Say that $f$ cancels a term over $H$ if there is a $t(y) \in T(H) \setminus \{1\}$ with $t(f)=1$. This is the case for instance if $f$ commutes with a non-trivial element of $H$.

Question: Is it the case that if $f$ cancels a term over $H$, then each element of $\langle H, f\rangle$ cancels a term over $H$?

I suspect not, but I don't have a way to produce a counterexample.

Answer 1

No. Let $G = \langle x, y \rangle$ be a $2$-generated non-free group with $x$ of infinite order such that $F = \langle x, g\rangle \cong F_2$ for some $g \in G$. Then we get a counterexample by taking $H = \langle x \rangle$ and $f = y$. Indeed, since $G$ is not free, there is some nontrivial word $w \in F_2$ such that $w(x, y) = 1$, so "$y$ cancels a term over $\langle x \rangle$", but since $\langle x, g\rangle$ is free the element $g$ does not cancel a term over $\langle x \rangle$.

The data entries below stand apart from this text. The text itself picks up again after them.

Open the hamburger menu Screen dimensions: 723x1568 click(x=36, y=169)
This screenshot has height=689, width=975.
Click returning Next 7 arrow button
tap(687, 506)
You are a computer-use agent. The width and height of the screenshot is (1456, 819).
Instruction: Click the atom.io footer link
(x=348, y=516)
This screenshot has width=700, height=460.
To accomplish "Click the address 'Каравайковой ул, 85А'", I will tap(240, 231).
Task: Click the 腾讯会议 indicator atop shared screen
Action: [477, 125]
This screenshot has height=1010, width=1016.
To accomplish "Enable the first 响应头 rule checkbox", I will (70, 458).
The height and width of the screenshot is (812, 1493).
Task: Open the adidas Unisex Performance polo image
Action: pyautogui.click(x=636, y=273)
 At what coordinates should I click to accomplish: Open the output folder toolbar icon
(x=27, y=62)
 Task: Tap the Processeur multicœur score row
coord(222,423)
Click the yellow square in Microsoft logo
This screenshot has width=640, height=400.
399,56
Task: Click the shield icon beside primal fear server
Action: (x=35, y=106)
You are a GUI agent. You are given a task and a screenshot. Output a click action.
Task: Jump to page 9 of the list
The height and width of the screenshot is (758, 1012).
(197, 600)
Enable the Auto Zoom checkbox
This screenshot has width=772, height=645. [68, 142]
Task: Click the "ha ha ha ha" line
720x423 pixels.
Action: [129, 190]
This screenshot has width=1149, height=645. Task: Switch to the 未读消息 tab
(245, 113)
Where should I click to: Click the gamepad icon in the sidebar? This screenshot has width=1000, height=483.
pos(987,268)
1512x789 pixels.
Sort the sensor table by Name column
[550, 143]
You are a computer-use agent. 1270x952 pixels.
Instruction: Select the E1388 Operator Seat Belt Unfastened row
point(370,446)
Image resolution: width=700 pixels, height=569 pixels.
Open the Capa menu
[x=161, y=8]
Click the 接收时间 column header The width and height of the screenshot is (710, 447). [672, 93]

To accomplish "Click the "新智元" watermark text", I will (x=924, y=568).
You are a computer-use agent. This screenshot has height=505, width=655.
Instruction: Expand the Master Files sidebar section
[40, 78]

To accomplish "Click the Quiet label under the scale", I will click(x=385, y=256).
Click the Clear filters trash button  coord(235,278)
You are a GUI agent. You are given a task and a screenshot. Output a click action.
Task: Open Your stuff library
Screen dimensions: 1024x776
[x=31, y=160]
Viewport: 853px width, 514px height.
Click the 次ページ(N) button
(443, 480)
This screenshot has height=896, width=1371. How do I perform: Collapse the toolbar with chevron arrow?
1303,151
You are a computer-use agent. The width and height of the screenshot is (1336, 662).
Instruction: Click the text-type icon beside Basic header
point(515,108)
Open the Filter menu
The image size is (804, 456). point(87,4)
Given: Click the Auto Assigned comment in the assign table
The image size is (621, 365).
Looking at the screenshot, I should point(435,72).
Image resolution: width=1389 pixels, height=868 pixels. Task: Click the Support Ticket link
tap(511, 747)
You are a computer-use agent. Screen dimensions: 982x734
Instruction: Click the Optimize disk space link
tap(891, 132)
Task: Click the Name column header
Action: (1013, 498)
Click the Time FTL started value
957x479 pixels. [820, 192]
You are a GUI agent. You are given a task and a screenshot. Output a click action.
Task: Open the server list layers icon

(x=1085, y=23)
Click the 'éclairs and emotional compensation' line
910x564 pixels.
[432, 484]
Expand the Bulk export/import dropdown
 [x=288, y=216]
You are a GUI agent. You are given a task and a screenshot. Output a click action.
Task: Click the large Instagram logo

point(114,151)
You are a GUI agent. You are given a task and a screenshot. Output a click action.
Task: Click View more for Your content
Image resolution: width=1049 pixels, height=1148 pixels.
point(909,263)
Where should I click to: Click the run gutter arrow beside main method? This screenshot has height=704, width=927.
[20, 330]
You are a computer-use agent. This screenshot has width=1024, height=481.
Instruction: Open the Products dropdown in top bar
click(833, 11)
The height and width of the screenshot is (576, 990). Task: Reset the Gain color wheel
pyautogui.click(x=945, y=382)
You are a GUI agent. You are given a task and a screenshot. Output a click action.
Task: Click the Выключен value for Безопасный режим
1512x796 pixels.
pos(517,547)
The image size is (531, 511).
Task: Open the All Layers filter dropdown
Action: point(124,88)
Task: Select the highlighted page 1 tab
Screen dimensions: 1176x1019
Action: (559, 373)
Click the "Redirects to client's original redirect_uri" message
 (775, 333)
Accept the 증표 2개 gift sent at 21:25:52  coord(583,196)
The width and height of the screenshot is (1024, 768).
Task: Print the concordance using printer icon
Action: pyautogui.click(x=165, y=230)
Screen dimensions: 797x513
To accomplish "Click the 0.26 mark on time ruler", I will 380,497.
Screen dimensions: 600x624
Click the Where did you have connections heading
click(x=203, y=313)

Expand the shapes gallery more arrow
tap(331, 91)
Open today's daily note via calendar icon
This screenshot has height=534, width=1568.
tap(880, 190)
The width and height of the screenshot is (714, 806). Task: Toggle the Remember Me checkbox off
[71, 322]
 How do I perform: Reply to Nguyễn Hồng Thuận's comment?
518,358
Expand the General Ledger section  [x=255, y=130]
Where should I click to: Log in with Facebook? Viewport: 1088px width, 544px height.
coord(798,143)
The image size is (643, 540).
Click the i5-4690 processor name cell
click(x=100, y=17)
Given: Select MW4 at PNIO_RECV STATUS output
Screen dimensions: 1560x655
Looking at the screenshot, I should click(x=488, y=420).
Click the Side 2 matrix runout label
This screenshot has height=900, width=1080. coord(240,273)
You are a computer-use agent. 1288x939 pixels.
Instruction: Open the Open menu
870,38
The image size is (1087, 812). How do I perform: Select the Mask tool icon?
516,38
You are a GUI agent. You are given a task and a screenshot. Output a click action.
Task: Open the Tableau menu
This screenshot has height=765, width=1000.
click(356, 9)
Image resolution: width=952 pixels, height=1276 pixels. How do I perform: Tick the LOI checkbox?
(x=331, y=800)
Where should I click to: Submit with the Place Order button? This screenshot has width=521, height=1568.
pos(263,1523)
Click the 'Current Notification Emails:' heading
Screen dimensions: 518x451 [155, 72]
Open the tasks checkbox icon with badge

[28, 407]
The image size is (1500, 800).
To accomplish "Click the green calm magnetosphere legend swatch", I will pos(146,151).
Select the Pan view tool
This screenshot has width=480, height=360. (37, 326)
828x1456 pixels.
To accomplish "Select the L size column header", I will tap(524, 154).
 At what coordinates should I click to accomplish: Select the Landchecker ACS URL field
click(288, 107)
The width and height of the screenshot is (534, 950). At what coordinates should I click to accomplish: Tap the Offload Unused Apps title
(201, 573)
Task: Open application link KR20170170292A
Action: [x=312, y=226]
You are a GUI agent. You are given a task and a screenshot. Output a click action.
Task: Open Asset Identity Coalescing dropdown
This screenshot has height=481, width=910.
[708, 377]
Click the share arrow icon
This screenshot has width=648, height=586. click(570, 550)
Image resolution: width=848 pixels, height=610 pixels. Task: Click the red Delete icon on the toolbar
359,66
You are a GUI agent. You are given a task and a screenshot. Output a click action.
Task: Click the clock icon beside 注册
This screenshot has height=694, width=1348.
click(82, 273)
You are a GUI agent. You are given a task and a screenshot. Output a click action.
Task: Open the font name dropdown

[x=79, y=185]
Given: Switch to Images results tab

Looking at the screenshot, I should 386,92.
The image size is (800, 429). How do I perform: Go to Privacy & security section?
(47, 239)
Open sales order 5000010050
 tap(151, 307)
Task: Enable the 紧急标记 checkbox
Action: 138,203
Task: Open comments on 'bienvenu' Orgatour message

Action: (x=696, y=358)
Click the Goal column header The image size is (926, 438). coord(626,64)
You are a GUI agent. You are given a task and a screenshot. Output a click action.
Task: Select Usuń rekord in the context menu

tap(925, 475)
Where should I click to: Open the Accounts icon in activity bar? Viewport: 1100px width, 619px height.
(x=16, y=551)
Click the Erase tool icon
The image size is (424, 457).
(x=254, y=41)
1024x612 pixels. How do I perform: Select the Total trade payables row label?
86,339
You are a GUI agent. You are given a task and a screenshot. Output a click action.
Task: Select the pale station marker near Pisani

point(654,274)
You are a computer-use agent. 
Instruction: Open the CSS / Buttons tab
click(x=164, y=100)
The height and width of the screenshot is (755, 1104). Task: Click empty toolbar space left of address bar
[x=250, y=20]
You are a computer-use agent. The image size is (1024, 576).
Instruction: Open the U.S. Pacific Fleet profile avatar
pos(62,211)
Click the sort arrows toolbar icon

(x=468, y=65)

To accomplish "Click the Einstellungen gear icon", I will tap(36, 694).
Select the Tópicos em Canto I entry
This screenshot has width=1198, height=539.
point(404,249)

There are probably many constructions of such a $G$. Here is one. Start with $F = F_2 = \langle x, g\rangle$. Let $y$ be the automorphism of $F$ that swaps $x$ and $g$ and let $G = F\langle y \rangle \cong F \rtimes C_2$. Observe that $G = \langle x, y\rangle$, since $g = x^y$. (In this case $y$ cancels a term over $\langle x \rangle$ for the boring reason that $y^2 = 1$, but $\langle x, x^y\rangle$ is free.)